The date and manner of her burial were not without dispute, as the Khoi groups that initiated the repatriation claim argued that Baartman deserved a day of her own rather than her inclusion in a broader narrative, a protest later dismissed by the South African government. The construction of the metal fence around the tomb is also objected to by the Khoi groups, since according to their beliefs it does not allow freedom of movement for their spirit. As an ancestor’s tomb and spiritual site, the Khoi Reference Group (KRG) requested in 2006 that visitors should approach it with the utmost respect, and asked to add texts on the path leading to the tomb informing about the Khoi culture and to remove the metal fence: the site itself should not undergo any further development. Given that since its construction the memorial suffered several episodes of vandalism due to its neglect by the authorities, the KRG proposed to purchase part of a piece of land adjacent to the tomb to convert it into a Khoi cultural center.

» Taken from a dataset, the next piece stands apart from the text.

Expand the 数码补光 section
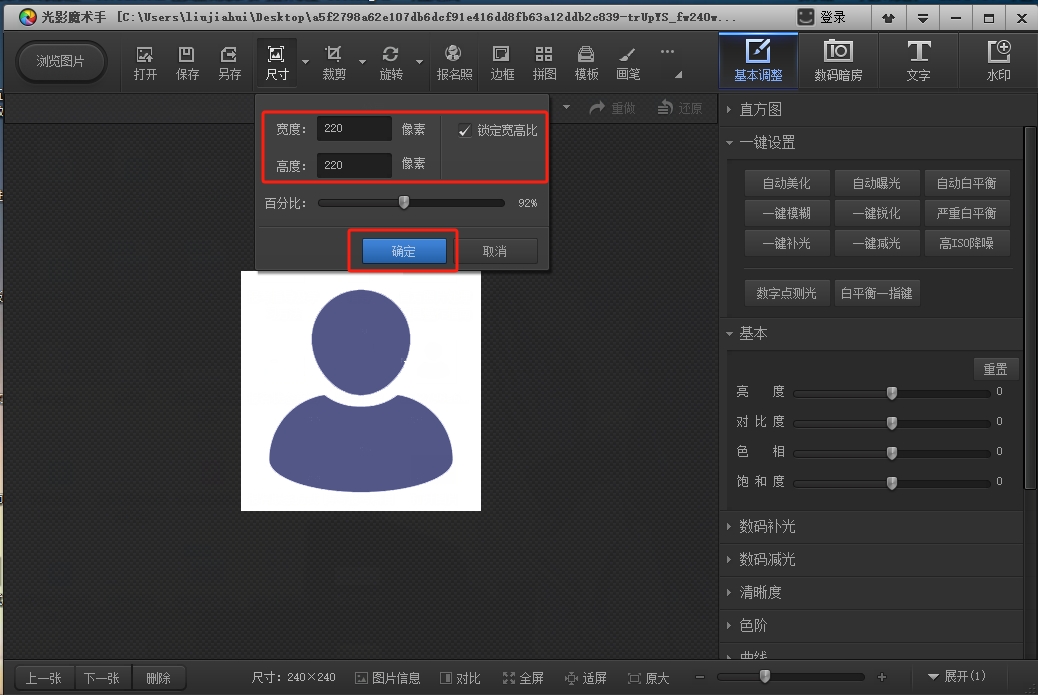Screen dimensions: 1038x695 pos(767,526)
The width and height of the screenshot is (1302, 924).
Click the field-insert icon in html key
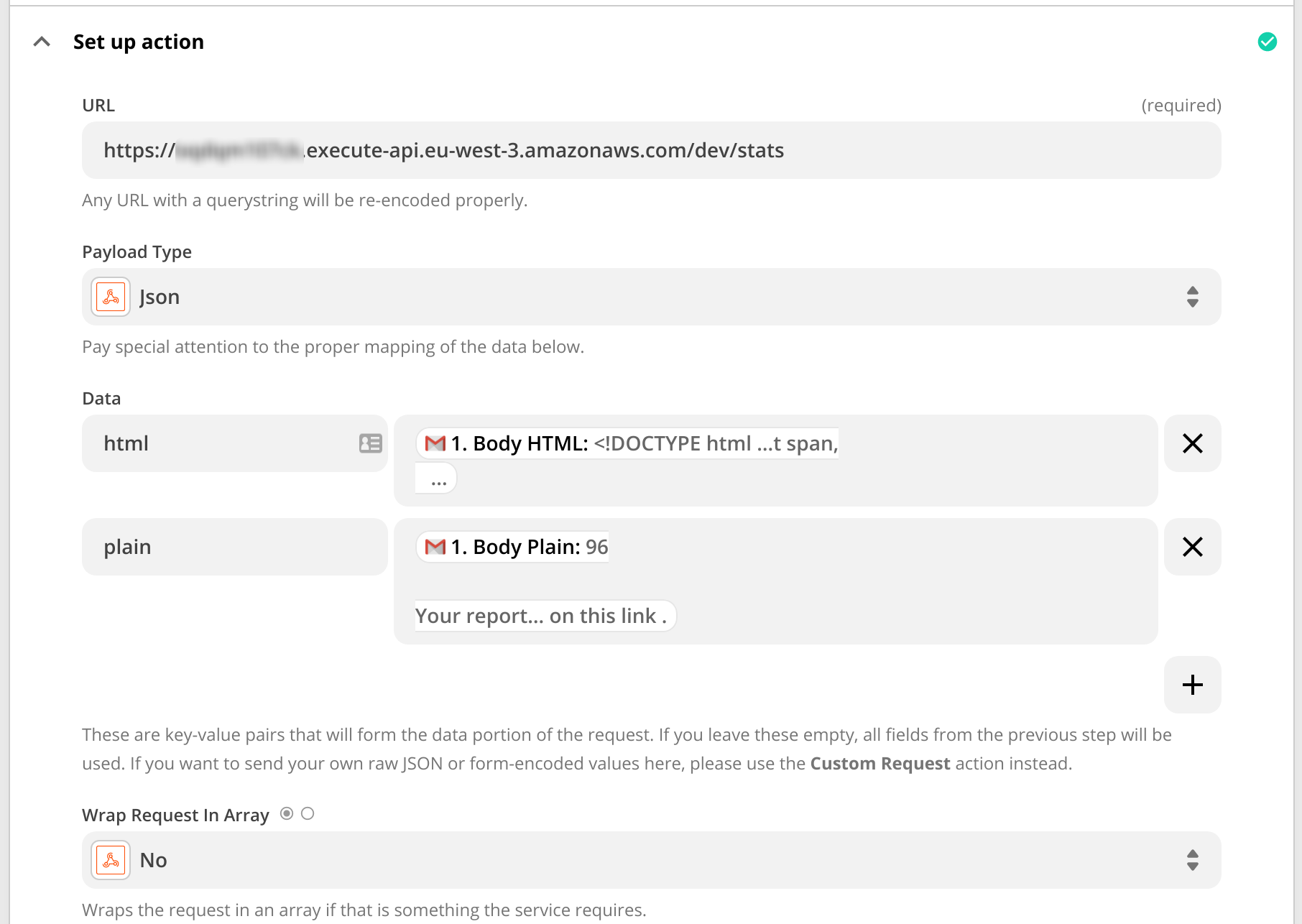(370, 443)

In August 2010, eight years after the inauguration of the memorial, the South African government announced the construction of the Sarah Baartman Memorial Center on land located a few meters from the burial site. Due to various administrative and budgetary delays, work began in 2014, with construction estimated to take two years. By 2022 its estimated costs had escalated from R161 million to R221 million and the Center had not yet been completed.